What you need to do: Copy out the part of the passage on VFL and AFL finals systems starting at "The system immediately" and ending at "system in 2000.".

Source extract:
════════════════════
The system immediately preceding the Page-McIntyre system was the "amended Argus system" that had operated from 1902 to 1930 (the "original Argus system" had been introduced in 1901).
McIntyre also devised the McIntyre Final Five System for the VFL for 1972, the McIntyre Final Six System for 1991, which was revised for 1992, and the McIntyre Final Eight System for the 1994 season. The AFL grew dissatisfied with some of the outcomes the Final Eight system might allow and so replaced it with another final eight system in 2000.
════════════════════
Information supplied:
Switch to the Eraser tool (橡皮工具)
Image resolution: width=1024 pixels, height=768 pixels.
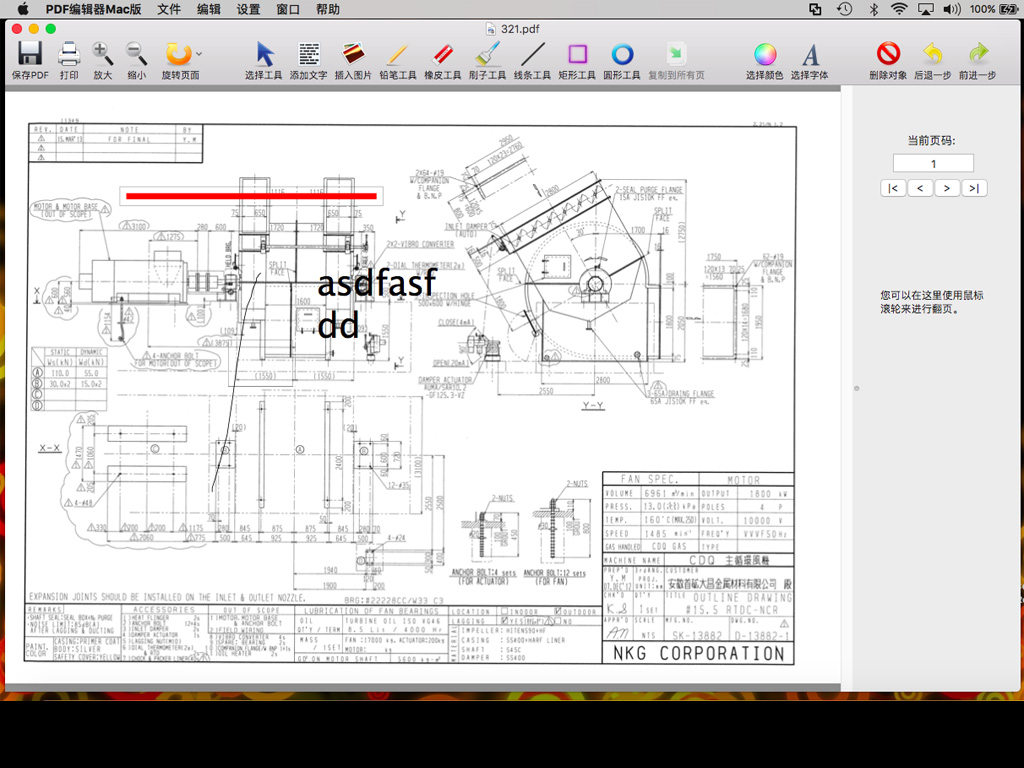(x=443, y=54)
════════════════════
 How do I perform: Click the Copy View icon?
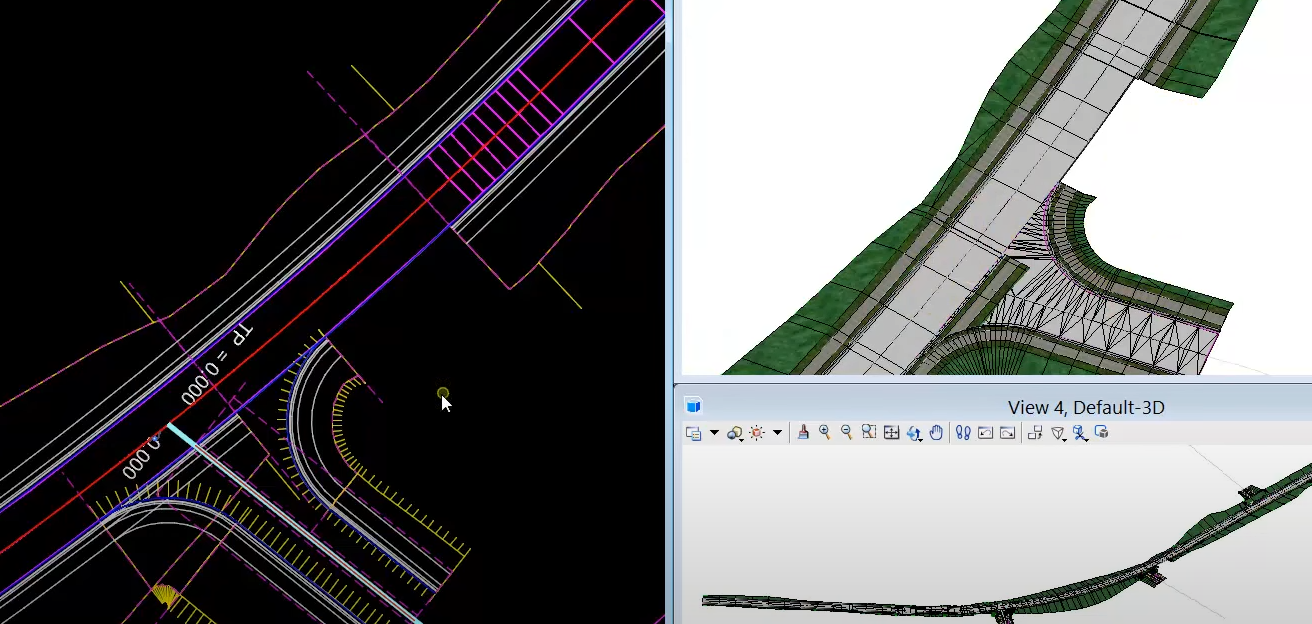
════════════════════
Full solution:
The system immediately preceding the Page-McIntyre system was the "amended Argus system" that had operated from 1902 to 1930 (the "original Argus system" had been introduced in 1901).
McIntyre also devised the McIntyre Final Five System for the VFL for 1972, the McIntyre Final Six System for 1991, which was revised for 1992, and the McIntyre Final Eight System for the 1994 season. The AFL grew dissatisfied with some of the outcomes the Final Eight system might allow and so replaced it with another final eight system in 2000.